(AGENPARL) - Roma, 9 Febbraio 2026Domani martedì 10 febbraio, dalle ore 10.00 alle 11.00, presso la Sala “Caduti di Nassirya” del Senato della Repubblica, si svolgerà la conferenza stampa dal titolo “Screening cardio-nefro-metabolico: conoscere il rischio per agire tempestivamente”.
Su iniziativa della Senatrice Elena Murelli, l’incontro accenderà i riflettori sulla necessità di un approccio integrato alla prevenzione di malattie cardiovascolari, diabete e malattia renale cronica, patologie strettamente interconnesse che rappresentano oggi una delle principali cause di morbilità, mortalità e spesa sanitaria in Italia e in Europa.
Al centro del confronto anche il nuovo Piano europeo per le malattie cardiovascolari (SAFE HEARTS PLAN) e le opportunità che si aprono per il nostro Paese. A commentarne i contenuti sarà la Senatrice Elena Murelli, promotrice dell’Intergruppo Parlamentare per le malattie cardio, cerebro e vascolari e componente della Commissione Affari sociali del Senato.
Ad aprire i lavori, l’analisi di scenario di Rossana Bubbico, Senior Consultant TEHA Group, che offrirà un quadro sull’impatto sanitario ed economico del rischio cardio-nefro-metabolico e sui possibili benefici di programmi strutturati di screening.

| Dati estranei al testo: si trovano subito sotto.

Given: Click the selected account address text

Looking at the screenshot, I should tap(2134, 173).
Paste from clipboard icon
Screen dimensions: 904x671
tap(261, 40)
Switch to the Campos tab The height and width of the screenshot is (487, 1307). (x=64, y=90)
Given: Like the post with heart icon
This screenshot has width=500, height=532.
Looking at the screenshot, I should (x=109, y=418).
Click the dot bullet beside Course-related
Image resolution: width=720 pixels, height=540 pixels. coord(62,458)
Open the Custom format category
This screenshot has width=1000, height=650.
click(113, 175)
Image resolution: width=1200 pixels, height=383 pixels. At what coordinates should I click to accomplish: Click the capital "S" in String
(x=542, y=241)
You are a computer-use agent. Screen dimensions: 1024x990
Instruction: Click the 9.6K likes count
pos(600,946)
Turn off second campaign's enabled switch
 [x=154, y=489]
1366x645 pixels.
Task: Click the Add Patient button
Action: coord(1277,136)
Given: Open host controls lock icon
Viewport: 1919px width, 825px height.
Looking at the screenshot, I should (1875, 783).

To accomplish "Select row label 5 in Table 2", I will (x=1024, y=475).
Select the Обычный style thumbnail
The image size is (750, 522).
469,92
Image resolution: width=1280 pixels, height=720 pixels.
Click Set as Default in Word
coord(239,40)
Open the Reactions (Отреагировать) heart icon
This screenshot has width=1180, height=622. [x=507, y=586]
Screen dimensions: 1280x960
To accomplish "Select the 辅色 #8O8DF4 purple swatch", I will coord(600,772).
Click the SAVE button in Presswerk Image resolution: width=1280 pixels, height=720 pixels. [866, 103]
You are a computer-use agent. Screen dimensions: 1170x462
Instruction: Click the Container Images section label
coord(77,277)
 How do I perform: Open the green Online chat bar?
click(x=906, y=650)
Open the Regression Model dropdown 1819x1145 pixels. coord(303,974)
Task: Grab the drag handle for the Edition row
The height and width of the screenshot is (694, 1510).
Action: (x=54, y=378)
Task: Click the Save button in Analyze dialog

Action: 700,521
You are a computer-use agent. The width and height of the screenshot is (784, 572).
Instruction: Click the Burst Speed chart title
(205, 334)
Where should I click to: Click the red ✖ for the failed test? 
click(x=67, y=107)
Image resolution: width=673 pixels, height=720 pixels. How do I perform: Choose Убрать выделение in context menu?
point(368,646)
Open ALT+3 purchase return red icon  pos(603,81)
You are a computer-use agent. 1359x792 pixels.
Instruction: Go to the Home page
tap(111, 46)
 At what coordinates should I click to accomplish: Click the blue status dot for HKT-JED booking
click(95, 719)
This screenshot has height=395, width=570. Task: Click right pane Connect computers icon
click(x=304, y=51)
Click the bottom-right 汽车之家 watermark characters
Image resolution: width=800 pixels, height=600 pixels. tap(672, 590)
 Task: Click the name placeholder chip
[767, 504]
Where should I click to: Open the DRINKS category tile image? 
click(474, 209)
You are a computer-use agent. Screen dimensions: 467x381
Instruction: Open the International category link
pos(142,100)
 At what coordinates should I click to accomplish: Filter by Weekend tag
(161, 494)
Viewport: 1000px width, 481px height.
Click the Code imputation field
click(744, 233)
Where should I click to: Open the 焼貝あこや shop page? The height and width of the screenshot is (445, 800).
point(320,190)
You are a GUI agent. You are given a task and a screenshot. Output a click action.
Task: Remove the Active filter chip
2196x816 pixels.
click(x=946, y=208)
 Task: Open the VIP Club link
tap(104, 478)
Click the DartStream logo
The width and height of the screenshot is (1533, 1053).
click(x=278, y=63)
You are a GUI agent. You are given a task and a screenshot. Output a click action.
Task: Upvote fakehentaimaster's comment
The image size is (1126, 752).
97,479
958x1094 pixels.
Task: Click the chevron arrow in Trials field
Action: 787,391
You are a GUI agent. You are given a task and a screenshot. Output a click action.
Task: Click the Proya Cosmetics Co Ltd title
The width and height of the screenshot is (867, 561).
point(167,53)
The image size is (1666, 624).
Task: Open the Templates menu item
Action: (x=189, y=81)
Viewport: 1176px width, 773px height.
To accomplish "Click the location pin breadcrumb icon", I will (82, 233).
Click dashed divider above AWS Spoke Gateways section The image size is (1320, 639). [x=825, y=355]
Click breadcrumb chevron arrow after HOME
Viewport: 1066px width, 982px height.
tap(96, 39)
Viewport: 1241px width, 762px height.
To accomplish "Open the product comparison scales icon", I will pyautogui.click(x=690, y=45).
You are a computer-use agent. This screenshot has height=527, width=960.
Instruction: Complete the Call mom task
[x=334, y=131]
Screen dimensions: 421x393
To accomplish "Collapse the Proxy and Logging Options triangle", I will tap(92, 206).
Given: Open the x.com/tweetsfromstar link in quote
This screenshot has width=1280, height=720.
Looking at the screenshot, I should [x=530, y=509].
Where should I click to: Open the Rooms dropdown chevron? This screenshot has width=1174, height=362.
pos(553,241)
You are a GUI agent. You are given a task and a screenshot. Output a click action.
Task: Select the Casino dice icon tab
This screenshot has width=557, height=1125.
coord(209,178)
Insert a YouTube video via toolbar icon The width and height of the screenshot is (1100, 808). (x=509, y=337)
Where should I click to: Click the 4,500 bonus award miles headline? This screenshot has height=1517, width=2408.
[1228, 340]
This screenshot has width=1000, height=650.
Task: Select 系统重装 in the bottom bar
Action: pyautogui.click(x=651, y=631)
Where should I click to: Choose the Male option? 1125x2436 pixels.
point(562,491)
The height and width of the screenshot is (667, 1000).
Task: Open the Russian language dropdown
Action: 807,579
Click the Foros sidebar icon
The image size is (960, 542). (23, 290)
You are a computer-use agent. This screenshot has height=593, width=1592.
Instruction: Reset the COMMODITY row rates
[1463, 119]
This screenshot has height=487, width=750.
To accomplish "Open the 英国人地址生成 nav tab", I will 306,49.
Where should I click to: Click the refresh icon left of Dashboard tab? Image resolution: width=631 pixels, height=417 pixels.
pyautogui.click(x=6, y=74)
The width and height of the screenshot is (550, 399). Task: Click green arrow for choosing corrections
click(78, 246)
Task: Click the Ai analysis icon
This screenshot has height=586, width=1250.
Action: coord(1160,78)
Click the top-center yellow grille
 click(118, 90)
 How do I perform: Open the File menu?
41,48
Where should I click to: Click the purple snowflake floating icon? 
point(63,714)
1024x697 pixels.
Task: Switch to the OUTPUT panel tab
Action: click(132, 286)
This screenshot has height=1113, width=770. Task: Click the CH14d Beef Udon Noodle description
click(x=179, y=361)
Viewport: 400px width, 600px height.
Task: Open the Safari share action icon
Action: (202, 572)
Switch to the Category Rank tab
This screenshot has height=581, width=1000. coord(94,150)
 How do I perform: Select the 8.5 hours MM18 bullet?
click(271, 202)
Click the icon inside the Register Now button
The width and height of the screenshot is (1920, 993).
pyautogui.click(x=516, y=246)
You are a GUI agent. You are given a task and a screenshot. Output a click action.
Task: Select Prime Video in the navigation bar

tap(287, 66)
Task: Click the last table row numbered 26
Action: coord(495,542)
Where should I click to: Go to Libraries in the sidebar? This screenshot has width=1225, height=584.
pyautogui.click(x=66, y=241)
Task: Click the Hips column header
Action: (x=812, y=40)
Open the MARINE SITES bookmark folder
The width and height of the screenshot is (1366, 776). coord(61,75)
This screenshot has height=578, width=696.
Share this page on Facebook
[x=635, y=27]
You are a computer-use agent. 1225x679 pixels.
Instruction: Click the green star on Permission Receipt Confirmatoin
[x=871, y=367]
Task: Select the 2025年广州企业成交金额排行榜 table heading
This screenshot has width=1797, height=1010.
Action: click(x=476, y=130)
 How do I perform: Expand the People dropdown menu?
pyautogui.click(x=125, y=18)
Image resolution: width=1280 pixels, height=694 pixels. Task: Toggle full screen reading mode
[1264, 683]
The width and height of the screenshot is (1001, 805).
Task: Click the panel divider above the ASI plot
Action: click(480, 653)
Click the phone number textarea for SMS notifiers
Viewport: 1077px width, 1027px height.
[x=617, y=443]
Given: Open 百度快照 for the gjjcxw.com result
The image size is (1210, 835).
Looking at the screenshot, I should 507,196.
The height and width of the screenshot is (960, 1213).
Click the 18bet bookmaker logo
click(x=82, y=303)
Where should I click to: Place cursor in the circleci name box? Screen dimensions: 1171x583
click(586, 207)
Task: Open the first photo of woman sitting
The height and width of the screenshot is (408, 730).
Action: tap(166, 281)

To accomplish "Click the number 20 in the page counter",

Interverranno rappresentanti del mondo associativo, della ricerca e delle principali società scientifiche:
Anna Patrizia Jesi (CardioSalus – Conacuore), Maria Rosaria Di Somma (Associazione Italiana Scompensati Cardiaci), Roberta Baetta (Progetto CV-Prevital), Luigi Palmieri (ISS – Progetto Cuore e Joint Action europea JACARDI), Pasquale Perrone Filardi (Società Italiana di Cardiologia), Raffaella Buzzetti (Società Italiana di Diabetologia) e Loreto Gesualdo (FISM).
A chiudere il dibattito, interverrà Sergio Iavicoli, Direttore Generale della Prevenzione del Ministero della Salute.
Prevenire significa conoscere il rischio, intercettarlo in tempo e intervenire prima che le patologie si manifestino in forma conclamata. La conferenza stampa intende avviare un confronto istituzionale e scientifico per tradurre questa visione in azioni concrete e coordinate su scala nazionale.